Towards the end of each year, I like to try and share something of a summary post. This year is no different, and yet, in other ways, it will never be the same again. This Christmas, for the first time in my life, I’ll be facing the end of the year without my father.
On Friday 2nd December, just a couple of weeks ago, my dad passed away. He had suffered with Parkinson’s Disease for several years, and had deteriorated rapidly in the handful of months since the summertime.
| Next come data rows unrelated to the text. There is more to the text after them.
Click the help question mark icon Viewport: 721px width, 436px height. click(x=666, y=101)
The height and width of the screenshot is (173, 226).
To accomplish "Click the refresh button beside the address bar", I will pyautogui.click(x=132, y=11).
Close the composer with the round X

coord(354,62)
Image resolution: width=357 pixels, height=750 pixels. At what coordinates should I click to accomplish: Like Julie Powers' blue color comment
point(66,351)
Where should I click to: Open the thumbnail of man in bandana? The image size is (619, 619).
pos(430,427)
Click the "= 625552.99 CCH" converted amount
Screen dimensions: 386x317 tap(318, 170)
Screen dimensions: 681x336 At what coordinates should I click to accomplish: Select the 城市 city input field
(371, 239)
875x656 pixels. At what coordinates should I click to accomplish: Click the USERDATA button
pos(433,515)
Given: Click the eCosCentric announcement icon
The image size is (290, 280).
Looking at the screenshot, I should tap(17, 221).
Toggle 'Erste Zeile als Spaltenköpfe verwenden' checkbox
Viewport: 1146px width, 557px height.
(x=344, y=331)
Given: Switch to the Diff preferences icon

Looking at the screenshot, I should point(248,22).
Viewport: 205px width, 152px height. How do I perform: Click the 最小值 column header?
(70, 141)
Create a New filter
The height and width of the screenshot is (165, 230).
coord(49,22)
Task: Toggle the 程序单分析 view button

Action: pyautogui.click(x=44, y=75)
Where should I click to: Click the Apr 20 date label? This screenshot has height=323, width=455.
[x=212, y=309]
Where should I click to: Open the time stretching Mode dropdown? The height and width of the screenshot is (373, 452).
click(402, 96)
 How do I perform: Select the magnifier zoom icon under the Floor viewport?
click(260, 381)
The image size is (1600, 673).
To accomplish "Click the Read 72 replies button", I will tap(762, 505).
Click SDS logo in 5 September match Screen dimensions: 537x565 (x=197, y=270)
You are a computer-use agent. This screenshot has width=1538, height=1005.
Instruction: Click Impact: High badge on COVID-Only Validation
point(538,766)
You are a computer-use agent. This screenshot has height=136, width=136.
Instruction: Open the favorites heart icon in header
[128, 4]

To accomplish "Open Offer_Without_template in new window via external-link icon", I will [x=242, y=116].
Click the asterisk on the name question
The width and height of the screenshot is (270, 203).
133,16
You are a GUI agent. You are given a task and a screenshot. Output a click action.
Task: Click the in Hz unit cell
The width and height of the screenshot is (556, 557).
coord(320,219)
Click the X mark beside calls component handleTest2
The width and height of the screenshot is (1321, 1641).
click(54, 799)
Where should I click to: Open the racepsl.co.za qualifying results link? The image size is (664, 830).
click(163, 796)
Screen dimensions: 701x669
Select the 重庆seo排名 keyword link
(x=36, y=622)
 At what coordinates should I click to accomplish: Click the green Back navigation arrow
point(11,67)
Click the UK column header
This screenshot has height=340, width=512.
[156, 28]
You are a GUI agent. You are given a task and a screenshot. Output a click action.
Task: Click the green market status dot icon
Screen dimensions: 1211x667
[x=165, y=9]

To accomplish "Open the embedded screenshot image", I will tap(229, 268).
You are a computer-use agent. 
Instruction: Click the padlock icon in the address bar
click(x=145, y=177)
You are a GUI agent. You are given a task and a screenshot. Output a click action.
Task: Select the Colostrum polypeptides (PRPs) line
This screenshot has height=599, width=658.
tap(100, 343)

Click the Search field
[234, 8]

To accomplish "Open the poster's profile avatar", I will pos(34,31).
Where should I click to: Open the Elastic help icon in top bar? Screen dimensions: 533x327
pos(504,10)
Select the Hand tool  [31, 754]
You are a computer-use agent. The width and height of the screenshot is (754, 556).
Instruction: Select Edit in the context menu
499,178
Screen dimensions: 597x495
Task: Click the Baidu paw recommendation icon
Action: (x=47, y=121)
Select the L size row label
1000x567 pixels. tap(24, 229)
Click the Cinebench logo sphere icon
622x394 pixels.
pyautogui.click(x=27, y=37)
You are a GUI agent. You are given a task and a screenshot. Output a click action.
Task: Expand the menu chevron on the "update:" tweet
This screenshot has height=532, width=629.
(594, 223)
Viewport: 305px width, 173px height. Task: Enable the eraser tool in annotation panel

As we prepare for his funeral this week, I was asked to sum up his life in a few short words. “What’s the one thing you would want people to take away from it?”
I answered like this.
He was a “normal” hero – as opposed to a “super” hero. There are no stories of he and I climbing Mount Everest together, nor times we went trekking in the Andes. We just “did life” together, and he was an ever constant presence in my world. He worked hard his whole life, putting food on our table and taking care of us. He enjoyed the simple things in life, and I cannot be more grateful to him.
There are countless lessons he taught me over the years – both directly and indirectly. There are too many for me to share in this one short post, but a few things I must mention.
It is ok to live a normal life
When I was a boy I dreamed of being a police officer, astronaut, fighter pilot and a hundred other things. As I grew, I looked ahead to college and university, and then on to marriage and children. My vision has always been set forward, and I was always “waiting” for my life to begin. When I became a Christian, and really before I knew anything of God, I felt the tug toward ministry. Again, I waited for it to begin, thinking “One day…” I’ll do this or that. In some respects, now I have completed university, have a career, am married with a family, and in small ways I minister in God’s kingdom, I am still looking ahead.
As I reflect on my dad’s life, I now realise it is ok to just be normal. I need not seek fame, fortune, an international ministry or seek ever exciting things to add to my bucket list. Make the most of life – absolutely – but my dad has taught me not to miss today, looking to tomorrow.
Appreciate what you’ve got
Many people lose loved ones having never told them what they really mean to them. While I do not feel as though that was the case for me and my father, the illness he had meant that we lost much valuable time over recent years.
If you have people in your life who you love and care about – tell them so. Don’t waste a day, as life is always shorter than we would like, and opportunities to talk and live with those you love are limited. It is not morbid or dark to say that a time will come when you can no longer tell them (on this Earth) what they mean to you – seize those chances whenever you can. That is one thing my dad has taught me.
There is more I could say – much more, yet a thousand-page post would somehow seem inadequate. I’ll leave you with something that would make my dad smile.
He used to enjoy a TV show called Red Dwarf. Perhaps you’ve never heard of it? It is a sci-fi comedy starring a man who is the last remaining human being alive. This character, Lister, lives abord a spaceship called “Red Dwarf” which is rather loosely controlled by a computer AI called Holly.
In one particular episode Holly, through his ineptitude, endangers the crew and is replaced by a rather stricter computer AI. This new personality forces the crew to work and earn rations, and before long they miss the rather slapdash former AI. In a duel to the death over a chess board, the two AIs battle it out and Holly is no match for his replacement. He is deleted, much to the crew’s sadness. In the final scene of the show, and spoiler alert, Holly appears and admits it has all been a practical joke. He was having them on the whole time. His closing words are very apt for me, and I hope you also:
“The moral of the story is “appreciate what you’ve got…” because, basically, I’m fantastic!” – Holly
I do not know what 2022 has thrown at you, nor what 2023 will bring. Take this advice however, and appreciate what you have.